C. UN ENCADREMENT PRAGMATIQUE DE LA PROPAGANDE ÉLECTORALE

Les règles en matière de propagande électorale paraissent inadaptées à plusieurs égards au vu de l'évolution des pratiques. Vos rapporteurs ont ainsi tenu à ce que le groupe de travail consacre une partie de ses travaux à l'examen tant des conditions matérielles de la propagande électorale qu'à leur encadrement par le code électoral, dans l'objectif de rendre le droit à la fois plus adapté aux pratiques légitimes du point de vue de l'objectif d'information pluraliste des électeurs et plus compréhensible par les candidats eux-mêmes.

1. La modernisation de la campagne électorale sénatoriale

Parallèlement à leur proposition d'instituer un compte de campagne pour les élections sénatoriales, vos rapporteurs suggèrent de moderniser le déroulement de la campagne électorale sénatoriale , actuellement régi par l'article L. 306 du code électoral.

D'une part, l'article L. 306 dispose que « des réunions électorales pour l'élection des sénateurs peuvent être tenues au cours des six semaines qui précèdent le jour du scrutin ».

Vos rapporteurs estiment que cette restriction temporelle à la tenue de réunions électorales pour la campagne sénatoriale est largement obsolète et devrait être supprimée. En effet, les élections sénatoriales ayant généralement lieu le dernier ou l'avant-dernier dimanche de septembre, la période autorisée pour organiser des réunions électorales commence dans le courant du mois d'août, ce qui n'est guère pertinent. En pratique, il est très fréquent que les candidats aux élections sénatoriales convient les grands électeurs et les élus locaux à des réunions électorales bien avant le mois d'août. Cette restriction ne semble pas aujourd'hui justifiée par un souci d'égalité des candidats ou de préservation de la sincérité du scrutin.

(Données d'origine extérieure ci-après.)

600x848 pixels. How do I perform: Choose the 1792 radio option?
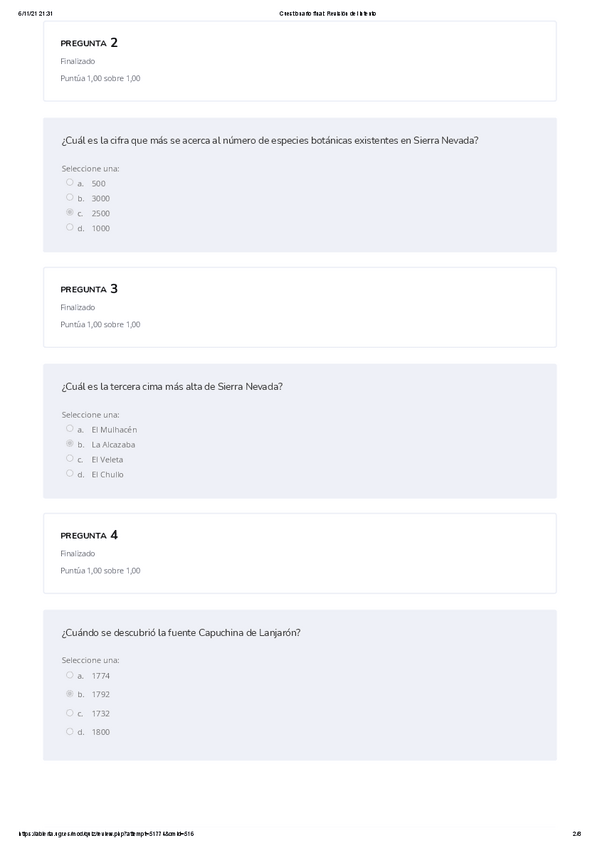click(70, 694)
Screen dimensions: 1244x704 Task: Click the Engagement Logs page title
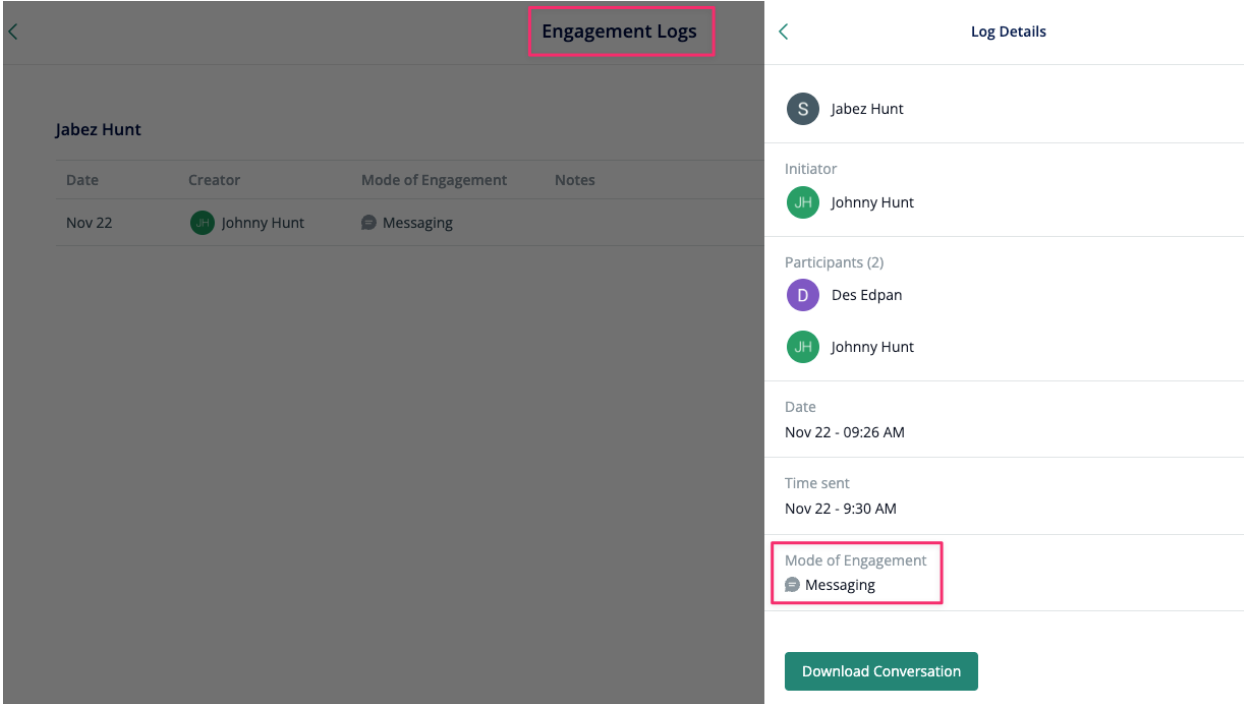pos(619,32)
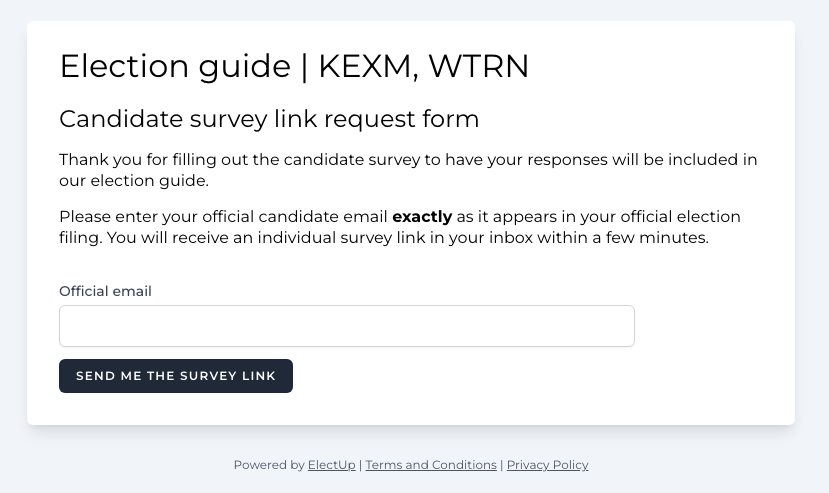
Task: Go to the Privacy Policy page
Action: [547, 465]
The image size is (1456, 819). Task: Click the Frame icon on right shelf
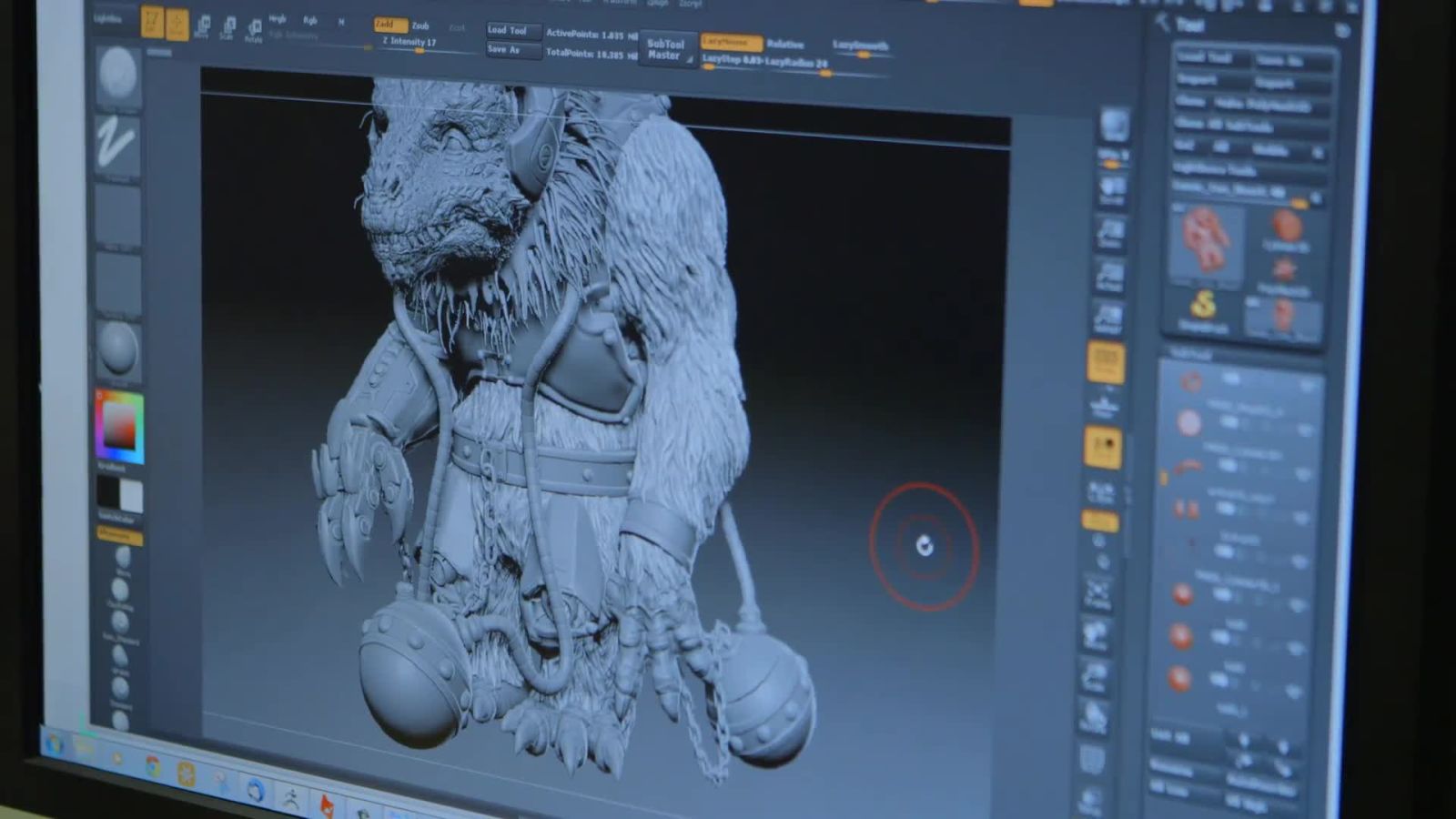click(x=1097, y=592)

Cette disposition se situe dans la continuité de celle figurant dans le code électoral de 1956, selon laquelle des réunions électorales ne pouvaient se tenir qu'à compter de la publication du décret de convocation des électeurs. Cette rédaction a été modifiée en 2000 par la loi n° 2000-641 du 10 juillet 2000 relative à l'élection des sénateurs, qui a introduit le délai de six semaines.

De plus, dès lors que serait institué un compte de campagne, une telle restriction perdrait tout son sens , puisque des dépenses électorales, engagées en vue de l'élection au Sénat, peuvent intervenir au cours de toute la période couverte par le compte. Dans ce contexte, il serait en effet paradoxal que des dépenses électorales puissent être engagées alors que les réunions électorales seraient interdites : en pratique, cette restriction impliquerait que l'envoi de courriers aux électeurs soit la seule action de propagande autorisée pendant plus de quatre mois.

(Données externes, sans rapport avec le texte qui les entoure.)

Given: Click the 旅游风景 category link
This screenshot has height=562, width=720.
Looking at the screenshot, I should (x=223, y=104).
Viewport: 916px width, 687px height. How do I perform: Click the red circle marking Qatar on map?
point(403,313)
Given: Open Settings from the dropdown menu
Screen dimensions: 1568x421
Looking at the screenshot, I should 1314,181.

D'autre part, l'article L. 306 prévoit que « les membres du collège électoral de la circonscription et leurs suppléants, ainsi que les candidats et leurs remplaçants, peuvent seuls assister à ces réunions ».

Vos rapporteurs considèrent dans leur grande majorité que cette restriction de l'accès aux réunions électorales sénatoriales n'est plus adaptée. Actuellement sont seuls autorisés à participer à ces réunions les membres du collège électoral, c'est-à-dire les députés du département et les élus locaux du département ayant la qualité d'électeur sénatorial, ainsi que les délégués supplémentaires des conseils municipaux dans les communes de plus de 30 000 habitants, ainsi que leurs suppléants. Seule une partie des élus locaux sont ainsi conviés. Dès lors que le Sénat est le représentant constitutionnel des collectivités territoriales, il serait légitime que tous les élus locaux , qu'ils soient électeurs sénatoriaux ou non, puissent assister aux réunions . Ceci ne porterait en rien atteinte à la sincérité du scrutin.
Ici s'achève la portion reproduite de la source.